L’infanzia nell’Europa orientale, l’adozione in Italia e la successiva deriva esistenziale del protagonista danno al romanzo anche una forte dimensione storica e sociale. Quanto conta, secondo lei, il contesto collettivo nella costruzione del dramma individuale?

 Nessuno di noi può illudersi di potersi sottrarre all’influenza decisiva del contesto storico-sociale   in cui vive. E meno di tutti può farlo il protagonista del mio romanzo, segnato senza rimedio dalla sua condizione di vittima e di escluso. D’alta parte, la condizione di marginalità che lo caratterizza va intesa anche e soprattutto in senso   metaforico: rinvia a uno stato di estraneità assoluta alle regole del mondo, a un insormontabile rigetto di ogni ruolo convenzionale.  Stante questa duplicità, la questione   diventa: in che misura lo sfondo anni ’70 (boom economico, consumismo, terrorismo, liberazione dei costumi, micro-criminalità legata alla droga) contribuisce a spiegare la parabola distruttiva del protagonista?  Il romanzo, come si conviene a un romanzo, non dà risposte. Spetta al lettore prendere posizione.

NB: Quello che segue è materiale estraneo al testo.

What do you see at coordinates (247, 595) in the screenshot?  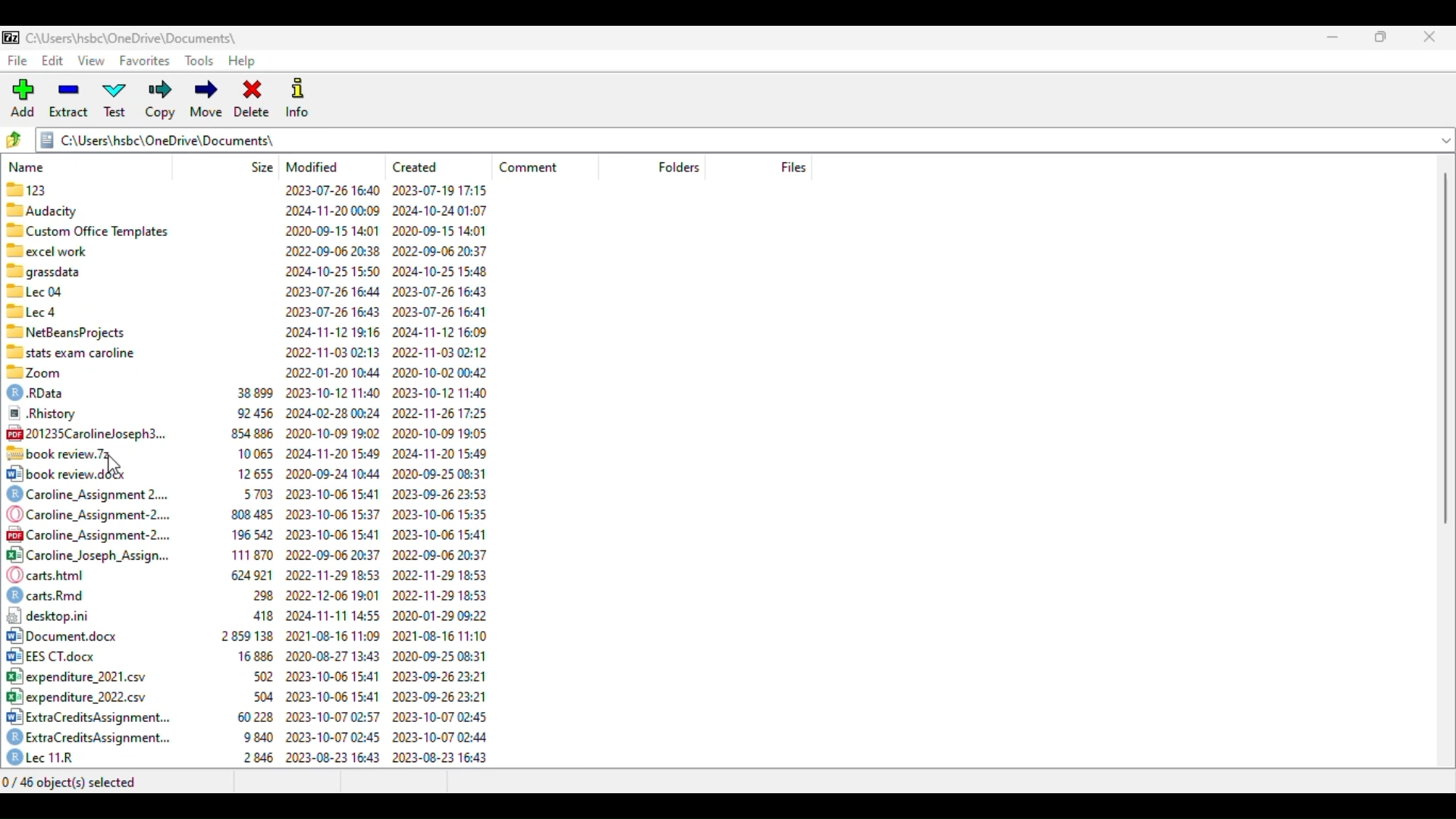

Lei è uno studioso e docente di letteratura francese: in che modo il suo percorso accademico ha influenzato la scrittura di questo romanzo?

Ho cominciato a scrivere fin da quando ero molto piccolo e, sia pure con lunghi periodi di latenza, non ho mai smesso di farlo. Ma ho sempre tenuto a non mescolare le mie due attività di studioso e di scrittore: non mi piace la prosa critica troppo “poetica”, così come non mi piacciono i romanzi “da professore”. Detto questo il mio lavoro d’analisi dei testi letterari, francesi ma non solo, mi ha evidentemente influenzato confrontandomi con dei modelli prestigiosi di scrittura. Non più, però, di quanto mi abbia influenzato il cinema, soprattutto americano, attraverso una particolare combinazione di azione e spessore psicologico dei personaggi che cerco di riprodurre nei miei libri.

Gianni Iotti ha insegnato nelle Università di Venezia, Perugia, Pisa e Parigi. Studioso di rilievo internazionale, ha curato per Einaudi l’edizione del Candido di Voltaire e ha recentemente pubblicato il saggio Le ragioni della finzione.Con Autobiografia, l’autore conferma una cifra stilistica capace di unire il rigore della ricerca letteraria a un’intensa identificazione emotiva.